WHAT IS EXPECTED:
Return all lines from the entries below in which the word "Rekening" is present.

── SUPPLIED RECORDS ──

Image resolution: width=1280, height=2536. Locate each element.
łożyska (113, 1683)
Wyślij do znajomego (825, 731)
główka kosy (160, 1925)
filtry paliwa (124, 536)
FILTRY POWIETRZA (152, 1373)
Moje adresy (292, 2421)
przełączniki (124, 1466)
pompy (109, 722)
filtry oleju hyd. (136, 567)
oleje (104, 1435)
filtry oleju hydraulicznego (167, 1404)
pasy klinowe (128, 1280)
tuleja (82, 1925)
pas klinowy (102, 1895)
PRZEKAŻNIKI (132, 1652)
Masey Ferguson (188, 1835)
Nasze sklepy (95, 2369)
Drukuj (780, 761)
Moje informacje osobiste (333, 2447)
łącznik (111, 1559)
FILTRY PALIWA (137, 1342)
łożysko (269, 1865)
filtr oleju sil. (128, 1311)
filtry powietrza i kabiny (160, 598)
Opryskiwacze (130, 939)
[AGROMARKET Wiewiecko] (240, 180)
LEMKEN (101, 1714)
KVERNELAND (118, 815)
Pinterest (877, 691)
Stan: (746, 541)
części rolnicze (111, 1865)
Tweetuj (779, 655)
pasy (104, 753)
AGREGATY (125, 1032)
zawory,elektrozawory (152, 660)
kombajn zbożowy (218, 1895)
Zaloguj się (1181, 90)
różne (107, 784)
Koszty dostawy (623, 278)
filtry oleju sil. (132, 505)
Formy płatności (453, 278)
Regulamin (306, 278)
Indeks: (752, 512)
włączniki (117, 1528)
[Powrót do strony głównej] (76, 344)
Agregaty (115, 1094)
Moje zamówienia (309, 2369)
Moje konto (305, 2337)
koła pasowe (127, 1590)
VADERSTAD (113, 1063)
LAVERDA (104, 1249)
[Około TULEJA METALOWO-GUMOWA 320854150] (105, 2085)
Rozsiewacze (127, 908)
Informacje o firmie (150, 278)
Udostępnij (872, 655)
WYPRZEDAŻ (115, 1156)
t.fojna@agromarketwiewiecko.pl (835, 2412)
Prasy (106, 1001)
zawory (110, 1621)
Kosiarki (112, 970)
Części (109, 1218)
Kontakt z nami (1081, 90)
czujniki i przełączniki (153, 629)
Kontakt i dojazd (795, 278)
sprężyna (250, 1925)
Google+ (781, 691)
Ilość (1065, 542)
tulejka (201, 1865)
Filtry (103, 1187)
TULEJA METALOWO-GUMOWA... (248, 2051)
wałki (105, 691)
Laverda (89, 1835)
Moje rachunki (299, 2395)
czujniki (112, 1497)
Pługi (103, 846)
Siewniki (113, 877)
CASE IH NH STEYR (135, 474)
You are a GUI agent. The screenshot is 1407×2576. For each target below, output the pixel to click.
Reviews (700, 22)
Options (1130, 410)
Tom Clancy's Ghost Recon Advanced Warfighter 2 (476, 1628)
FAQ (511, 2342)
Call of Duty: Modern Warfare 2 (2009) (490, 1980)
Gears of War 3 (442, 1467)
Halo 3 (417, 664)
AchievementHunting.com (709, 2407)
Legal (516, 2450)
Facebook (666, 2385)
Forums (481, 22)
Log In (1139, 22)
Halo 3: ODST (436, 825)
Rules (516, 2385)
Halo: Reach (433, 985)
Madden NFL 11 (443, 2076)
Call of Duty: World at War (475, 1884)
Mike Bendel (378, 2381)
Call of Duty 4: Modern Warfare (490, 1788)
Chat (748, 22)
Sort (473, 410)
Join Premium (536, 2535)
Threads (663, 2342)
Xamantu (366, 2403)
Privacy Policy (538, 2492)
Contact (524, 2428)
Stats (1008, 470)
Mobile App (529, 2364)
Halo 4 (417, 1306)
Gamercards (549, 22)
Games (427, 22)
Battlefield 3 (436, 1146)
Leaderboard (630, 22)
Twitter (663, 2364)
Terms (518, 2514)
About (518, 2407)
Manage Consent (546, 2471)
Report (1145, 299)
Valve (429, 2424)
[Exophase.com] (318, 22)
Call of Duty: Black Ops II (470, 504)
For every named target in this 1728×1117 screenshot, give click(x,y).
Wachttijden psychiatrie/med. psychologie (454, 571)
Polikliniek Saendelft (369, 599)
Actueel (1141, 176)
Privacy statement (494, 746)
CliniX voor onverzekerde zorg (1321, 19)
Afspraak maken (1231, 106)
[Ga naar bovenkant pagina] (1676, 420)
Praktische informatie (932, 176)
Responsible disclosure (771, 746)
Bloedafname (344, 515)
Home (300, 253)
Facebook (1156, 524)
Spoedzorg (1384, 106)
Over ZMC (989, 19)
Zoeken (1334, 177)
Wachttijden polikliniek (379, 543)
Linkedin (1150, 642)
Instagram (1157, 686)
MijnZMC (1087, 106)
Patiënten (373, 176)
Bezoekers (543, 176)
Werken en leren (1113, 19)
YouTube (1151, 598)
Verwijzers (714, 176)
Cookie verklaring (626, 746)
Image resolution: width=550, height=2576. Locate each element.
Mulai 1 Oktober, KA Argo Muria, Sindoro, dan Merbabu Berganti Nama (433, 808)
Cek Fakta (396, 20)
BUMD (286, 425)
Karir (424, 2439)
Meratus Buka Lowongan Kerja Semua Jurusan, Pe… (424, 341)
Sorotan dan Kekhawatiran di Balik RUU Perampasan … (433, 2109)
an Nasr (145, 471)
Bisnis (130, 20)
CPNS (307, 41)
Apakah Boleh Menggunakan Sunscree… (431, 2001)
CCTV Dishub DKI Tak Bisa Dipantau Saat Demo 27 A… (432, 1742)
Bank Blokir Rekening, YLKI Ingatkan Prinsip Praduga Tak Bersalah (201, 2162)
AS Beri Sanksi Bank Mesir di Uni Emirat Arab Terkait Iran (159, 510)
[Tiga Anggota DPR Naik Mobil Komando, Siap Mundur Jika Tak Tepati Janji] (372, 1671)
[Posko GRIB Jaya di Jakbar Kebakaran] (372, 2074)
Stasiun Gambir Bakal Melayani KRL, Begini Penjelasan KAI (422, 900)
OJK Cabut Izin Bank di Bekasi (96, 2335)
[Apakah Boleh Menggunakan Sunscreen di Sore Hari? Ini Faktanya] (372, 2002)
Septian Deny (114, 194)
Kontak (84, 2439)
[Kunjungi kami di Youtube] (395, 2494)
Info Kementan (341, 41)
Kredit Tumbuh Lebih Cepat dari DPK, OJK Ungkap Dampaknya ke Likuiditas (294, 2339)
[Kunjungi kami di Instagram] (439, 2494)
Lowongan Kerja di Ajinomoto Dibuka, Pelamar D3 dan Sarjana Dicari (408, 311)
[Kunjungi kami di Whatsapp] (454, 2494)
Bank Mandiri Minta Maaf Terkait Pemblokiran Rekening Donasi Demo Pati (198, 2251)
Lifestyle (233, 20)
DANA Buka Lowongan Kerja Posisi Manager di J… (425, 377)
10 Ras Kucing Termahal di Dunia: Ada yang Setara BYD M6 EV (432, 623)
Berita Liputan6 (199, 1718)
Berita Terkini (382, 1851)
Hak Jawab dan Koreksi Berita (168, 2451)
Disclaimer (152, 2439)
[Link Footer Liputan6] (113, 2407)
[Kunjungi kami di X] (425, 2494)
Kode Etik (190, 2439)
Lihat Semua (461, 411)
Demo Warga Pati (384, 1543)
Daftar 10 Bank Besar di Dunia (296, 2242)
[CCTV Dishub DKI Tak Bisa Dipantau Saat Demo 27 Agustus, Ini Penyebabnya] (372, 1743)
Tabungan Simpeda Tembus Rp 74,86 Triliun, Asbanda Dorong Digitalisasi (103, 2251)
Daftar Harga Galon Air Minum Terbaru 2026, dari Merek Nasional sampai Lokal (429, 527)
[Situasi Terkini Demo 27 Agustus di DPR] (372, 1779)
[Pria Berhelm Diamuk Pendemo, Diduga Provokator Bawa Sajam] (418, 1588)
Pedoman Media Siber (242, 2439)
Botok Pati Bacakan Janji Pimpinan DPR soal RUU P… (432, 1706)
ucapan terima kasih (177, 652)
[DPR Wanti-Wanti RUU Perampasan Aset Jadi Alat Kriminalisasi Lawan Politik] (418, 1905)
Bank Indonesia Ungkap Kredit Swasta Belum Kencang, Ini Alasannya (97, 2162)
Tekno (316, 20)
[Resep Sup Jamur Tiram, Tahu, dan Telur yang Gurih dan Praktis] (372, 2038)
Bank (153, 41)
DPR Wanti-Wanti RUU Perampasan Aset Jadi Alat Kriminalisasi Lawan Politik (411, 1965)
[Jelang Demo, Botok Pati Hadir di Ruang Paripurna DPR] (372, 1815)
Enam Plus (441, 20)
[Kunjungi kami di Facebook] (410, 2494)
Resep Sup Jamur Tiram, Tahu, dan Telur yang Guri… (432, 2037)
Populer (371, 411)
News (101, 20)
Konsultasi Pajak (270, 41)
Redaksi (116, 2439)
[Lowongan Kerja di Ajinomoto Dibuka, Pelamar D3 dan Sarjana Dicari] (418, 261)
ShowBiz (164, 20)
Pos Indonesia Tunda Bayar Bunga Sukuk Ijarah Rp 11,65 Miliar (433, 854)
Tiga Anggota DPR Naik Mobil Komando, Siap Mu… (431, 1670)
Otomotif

───

EXERCISE RESPONSE:
Bank Blokir Rekening, YLKI Ingatkan Prinsip Praduga Tak Bersalah (201, 2162)
Bank Mandiri Minta Maaf Terkait Pemblokiran Rekening Donasi Demo Pati (198, 2251)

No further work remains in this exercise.